'Estamos cansados de gambiarras'
O vale-transporte é um direito do trabalhador e uma obrigação da empresa. De acordo com a lei 7.418-85, o benefício deve ser concedido a todo funcionário que demonstrar interesse e comprovar a necessidade. O decreto que regulamenta a lei determina que o custo é dividido entre o empregador, que banca 94%, e o empregado, responsável pelos 6% restantes.
Como parte do valor pode ser deduzido do imposto de renda, o empregador normalmente não tem interesse em fiscalizar o uso indevido porque não é penalizado. A única punição prevista é para o funcionário, que pode inclusive ser demitido por justa causa se usar o benefício indevidamente.

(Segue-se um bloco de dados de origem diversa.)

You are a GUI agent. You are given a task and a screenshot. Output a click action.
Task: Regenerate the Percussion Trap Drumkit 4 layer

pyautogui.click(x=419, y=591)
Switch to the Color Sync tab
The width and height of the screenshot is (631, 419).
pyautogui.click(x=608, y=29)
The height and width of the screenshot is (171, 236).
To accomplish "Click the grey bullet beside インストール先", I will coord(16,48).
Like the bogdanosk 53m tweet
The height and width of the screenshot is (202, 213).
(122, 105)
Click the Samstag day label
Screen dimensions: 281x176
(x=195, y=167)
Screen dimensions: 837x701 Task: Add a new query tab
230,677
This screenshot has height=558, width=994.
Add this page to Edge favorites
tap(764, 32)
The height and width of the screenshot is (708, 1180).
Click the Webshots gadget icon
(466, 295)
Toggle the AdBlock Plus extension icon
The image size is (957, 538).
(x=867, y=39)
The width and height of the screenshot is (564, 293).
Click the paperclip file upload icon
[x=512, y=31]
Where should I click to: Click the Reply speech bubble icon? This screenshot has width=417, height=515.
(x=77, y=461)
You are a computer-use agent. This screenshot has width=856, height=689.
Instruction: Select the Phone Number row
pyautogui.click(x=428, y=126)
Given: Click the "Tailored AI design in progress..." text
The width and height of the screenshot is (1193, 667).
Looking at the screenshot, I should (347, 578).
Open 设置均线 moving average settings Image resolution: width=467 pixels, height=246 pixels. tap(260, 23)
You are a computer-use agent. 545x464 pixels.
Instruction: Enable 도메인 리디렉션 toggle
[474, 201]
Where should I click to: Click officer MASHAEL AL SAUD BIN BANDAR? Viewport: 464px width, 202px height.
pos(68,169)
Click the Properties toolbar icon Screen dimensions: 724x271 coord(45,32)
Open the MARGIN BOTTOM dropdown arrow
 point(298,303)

''A fiscalização do Ministério do Trabalho é restrita ao cumprimento da lei para verificar se as empresas estão cumprindo a norma que determina o fornecimento do vale-transporte aos empregados'', afirma o chefe do setor de relações do trabalho do ministério, José Roberto Chizolini. O empresário que não fornecer o benefício está sujeito a multa, cujo valor varia de acordo com o porte da empresa e o número de empregados prejudicados.
O presidente da Associação Comercial e Industrial de Londrina (Acil), Rubens Benedito Augusto, destacou que a entidade orienta os empresários a cumprir a lei e só fornecer o vale-transporte para o uso correto. ''Só queremos que a lei seja cumprida. Até porque quem acaba ficando com o prejuízo é o próprio empresário'', destaca. Ele afirmou ainda que o poder público deve exercer uma fiscalização mais rigorosa para coibir a comercialização paralela. ''A verdade é que estamos cansados de gambiarras'', concluiu. (F.R.F.)